Commercial purpose-built Meshtastic boards, kits and complete devices are available.

== Roles ==
The behavior of each node on the mesh network is determined largely by its declared role. This role is set on each node, by the user (or based on default configuration). All roles allow for the sending and receiving of messages, but differentiate other factors, including the rebroadcast of other users' messages, and the amount and type of telemetry it sends automatically.

=== Client ===
The "client" role is considered the best for typical devices and typical users. The client role is set by default, and will cause the node to operate using settings which are considered optimal for the average user. It will announce itself to its neighbors, and send telemetry. Under this role, it will also rebroadcast messages which have not been resent by a neighbor.

=== Client_mute ===
The "client mute" role is similar to client, except it will not attempt to rebroadcast the messages of others. When a user has more than one node, this role should typically be applied to the additional nodes. Multiple nodes in the same place, using the client role, risk causing the messages of other users reach a dead-end, impairing message propagation through the network. Typically, a small node in the user's pocket, will not provide a significant benefit to the overall network's reach and coverage. Therefore, they are typically set to client mute.

=== Client_hidden ===
The "client hidden" role is less commonly used, but can be best for niche situations. This directs the node to only broadcast when it must. Telemetry is not automatically sent, and messages from others users are not rebroadcast. This can be useful when battery power must be preserved to the greatest extent possible.

=== Client_base ===
The "client base" role operates much as client, but prioritizes rebroadcasting messages from other nodes which the user has marked as "favorite." If a user has a well-positioned node, such as on their roof or in a tree, this role is recommended for that device. This will ensure their messages (such as from a pocket node), get retransmitted by that "best available" local radio.

=== Tracker ===
The tracker role is exactly what the name suggests. This is intended for devices with the primary purpose of broadcasting their GPS locations, like off-grid AirTags. Location broadcasts are prioritized over all others.

=== Lost and found ===
This is a special purpose role, intended for the recovery of lost devices. In the case of trackers, this also means locating the item it is tracking. This is a noisy role intended for use only in unusual circumstances. The node broadcasts its GPS location as messages, on the public channel, to help with recovery efforts.

=== Sensor ===
As the name suggests, this role is intended for devices set up with the purpose of collecting data, such at weather stations. Telemetry transmissions are prioritized above all others.
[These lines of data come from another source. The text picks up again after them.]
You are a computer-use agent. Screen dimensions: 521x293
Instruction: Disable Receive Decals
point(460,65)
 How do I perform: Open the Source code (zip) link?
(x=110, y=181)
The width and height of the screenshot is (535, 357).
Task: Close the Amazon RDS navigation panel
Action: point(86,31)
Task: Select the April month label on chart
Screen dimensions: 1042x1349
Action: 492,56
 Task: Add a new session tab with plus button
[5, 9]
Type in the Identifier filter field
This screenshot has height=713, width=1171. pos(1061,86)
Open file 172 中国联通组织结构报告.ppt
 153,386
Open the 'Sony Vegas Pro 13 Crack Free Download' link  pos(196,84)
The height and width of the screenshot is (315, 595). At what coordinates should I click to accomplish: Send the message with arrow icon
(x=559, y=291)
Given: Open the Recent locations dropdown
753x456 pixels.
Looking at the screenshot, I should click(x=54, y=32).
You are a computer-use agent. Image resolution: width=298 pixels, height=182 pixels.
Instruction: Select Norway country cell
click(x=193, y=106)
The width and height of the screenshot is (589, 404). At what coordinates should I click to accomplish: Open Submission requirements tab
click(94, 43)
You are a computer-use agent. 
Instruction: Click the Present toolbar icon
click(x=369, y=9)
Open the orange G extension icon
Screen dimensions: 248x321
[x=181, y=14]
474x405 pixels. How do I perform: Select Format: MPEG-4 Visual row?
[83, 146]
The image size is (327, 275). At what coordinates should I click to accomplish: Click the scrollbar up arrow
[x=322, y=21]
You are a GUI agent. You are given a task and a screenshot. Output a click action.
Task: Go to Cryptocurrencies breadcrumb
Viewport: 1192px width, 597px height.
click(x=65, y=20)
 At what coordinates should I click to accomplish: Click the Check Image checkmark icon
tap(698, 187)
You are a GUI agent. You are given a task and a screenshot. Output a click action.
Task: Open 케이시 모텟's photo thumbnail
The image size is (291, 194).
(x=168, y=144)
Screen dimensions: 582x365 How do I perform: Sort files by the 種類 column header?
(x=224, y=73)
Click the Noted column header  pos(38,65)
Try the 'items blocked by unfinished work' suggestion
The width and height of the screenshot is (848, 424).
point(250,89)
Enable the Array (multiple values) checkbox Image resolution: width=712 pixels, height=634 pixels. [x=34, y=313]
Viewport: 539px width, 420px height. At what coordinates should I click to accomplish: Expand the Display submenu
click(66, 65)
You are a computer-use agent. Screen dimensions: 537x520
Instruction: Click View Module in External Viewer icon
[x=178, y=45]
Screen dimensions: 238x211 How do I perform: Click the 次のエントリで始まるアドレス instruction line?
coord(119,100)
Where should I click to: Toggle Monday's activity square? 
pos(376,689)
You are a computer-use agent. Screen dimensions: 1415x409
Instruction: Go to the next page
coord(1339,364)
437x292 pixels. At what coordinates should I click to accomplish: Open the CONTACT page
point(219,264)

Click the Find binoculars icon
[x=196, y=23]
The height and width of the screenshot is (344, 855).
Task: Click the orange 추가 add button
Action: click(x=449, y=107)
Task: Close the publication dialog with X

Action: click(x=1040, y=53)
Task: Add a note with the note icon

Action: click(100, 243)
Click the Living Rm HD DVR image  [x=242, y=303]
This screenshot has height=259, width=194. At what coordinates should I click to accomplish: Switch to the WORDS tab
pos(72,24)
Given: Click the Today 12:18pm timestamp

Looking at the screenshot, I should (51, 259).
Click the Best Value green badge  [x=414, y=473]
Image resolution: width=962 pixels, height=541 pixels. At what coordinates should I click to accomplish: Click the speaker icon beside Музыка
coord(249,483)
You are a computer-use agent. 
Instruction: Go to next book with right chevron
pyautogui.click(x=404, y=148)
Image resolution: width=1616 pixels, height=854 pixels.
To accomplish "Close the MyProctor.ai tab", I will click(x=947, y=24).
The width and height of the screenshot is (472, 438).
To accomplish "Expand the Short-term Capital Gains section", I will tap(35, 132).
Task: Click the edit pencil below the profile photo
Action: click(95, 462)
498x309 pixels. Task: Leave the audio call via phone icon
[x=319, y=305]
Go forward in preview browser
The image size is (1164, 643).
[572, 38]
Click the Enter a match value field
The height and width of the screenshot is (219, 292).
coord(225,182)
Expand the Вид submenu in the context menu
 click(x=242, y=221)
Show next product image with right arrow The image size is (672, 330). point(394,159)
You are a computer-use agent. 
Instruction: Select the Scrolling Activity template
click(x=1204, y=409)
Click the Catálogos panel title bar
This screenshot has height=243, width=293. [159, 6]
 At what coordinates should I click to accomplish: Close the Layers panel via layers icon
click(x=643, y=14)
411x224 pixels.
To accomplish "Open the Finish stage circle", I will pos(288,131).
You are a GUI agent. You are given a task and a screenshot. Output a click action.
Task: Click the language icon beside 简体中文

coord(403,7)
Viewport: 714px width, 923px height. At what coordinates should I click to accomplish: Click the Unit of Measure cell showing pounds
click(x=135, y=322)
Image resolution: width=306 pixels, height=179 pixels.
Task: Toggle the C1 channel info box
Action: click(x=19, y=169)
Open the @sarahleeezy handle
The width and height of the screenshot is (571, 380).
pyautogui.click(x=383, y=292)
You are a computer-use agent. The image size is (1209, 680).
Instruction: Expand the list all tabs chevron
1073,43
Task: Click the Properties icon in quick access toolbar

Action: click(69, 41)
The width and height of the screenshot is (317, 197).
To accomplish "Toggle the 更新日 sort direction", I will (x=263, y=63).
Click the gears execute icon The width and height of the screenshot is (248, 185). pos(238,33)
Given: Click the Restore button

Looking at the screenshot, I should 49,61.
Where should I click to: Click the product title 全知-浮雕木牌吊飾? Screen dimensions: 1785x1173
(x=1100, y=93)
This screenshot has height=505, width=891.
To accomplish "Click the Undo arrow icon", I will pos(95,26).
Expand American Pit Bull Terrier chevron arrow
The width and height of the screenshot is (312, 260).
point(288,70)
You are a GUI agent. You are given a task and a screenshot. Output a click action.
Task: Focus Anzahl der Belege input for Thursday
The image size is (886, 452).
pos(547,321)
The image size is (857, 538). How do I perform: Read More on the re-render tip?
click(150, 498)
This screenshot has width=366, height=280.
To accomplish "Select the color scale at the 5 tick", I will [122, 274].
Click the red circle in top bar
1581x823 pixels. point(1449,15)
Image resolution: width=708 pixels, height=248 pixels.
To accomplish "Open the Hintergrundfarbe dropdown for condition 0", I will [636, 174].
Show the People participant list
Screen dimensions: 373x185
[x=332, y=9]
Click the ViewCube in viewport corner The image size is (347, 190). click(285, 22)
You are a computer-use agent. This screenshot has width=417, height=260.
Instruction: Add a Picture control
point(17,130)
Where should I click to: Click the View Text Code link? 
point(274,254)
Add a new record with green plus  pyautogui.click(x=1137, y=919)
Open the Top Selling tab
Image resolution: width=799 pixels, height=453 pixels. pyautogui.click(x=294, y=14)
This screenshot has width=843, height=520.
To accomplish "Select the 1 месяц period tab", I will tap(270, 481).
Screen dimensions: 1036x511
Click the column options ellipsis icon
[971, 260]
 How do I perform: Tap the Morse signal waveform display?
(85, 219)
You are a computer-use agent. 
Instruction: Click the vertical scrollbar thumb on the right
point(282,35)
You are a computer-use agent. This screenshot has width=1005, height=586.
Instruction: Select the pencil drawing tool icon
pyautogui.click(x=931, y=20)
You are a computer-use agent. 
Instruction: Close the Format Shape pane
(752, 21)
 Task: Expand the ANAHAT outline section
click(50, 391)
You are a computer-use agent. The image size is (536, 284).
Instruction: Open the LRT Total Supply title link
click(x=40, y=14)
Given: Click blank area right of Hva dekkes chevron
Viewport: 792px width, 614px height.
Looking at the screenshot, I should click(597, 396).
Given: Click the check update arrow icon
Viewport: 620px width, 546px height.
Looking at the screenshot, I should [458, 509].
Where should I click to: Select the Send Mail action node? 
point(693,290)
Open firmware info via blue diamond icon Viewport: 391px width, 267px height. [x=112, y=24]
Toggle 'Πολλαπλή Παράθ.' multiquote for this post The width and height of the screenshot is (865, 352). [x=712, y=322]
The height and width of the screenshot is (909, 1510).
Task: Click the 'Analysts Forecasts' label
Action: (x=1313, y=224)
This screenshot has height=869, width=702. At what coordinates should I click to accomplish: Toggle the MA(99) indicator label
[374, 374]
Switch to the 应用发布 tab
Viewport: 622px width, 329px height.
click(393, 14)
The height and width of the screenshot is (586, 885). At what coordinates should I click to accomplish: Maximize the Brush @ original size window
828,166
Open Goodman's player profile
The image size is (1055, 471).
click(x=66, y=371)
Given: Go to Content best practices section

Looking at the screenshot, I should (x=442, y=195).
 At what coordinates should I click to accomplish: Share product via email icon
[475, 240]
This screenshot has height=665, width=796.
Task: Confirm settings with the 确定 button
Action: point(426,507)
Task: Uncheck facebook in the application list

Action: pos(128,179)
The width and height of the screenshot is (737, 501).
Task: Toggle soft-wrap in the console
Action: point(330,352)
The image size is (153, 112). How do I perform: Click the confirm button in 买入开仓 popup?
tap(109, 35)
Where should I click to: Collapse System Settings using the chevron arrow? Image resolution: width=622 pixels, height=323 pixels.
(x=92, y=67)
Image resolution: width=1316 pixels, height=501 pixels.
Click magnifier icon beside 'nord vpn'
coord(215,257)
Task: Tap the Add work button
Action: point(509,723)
=== TAK and TAK_TRACKER ===
These are special purpose roles for ATAK (tactical) system communication. "TAK tracker" is comparable to the "tracker" role, prioritizing the transmission of location telemetry.

=== Repeater ===
This role is for infrastructure devices. Under this configuration, all messages received will be rebroadcast one time. The repeater itself will not appear on other users' node lists. A Repeater will rebroadcast each message in the first "contention window," before most other devices. This preempts a client's rebroadcast, for example.

=== Router ===
This role is also for infrastructure devices, and operates similarly to a repeater. However, there will be sightly more overhead traffic, as the router announces itself to other users, and provides telemetry. It will therefore appear on other users' node lists. A Router will rebroadcast each message in the first "contention window," before most other devices. This preempts a client's rebroadcast, for example.

=== Router_late ===
Somewhat similar to the "router" role, devices operating under this configuration will rebroadcast all messages received one time, but not immediately. The rebroadcast will occur in the last "contention window," after all other nodes have helped propagate the message through the network. This mode is intended to help fill coverage gaps, without taking priority in the process. These devices will also announce themselves to other users, thus appearing in node lists.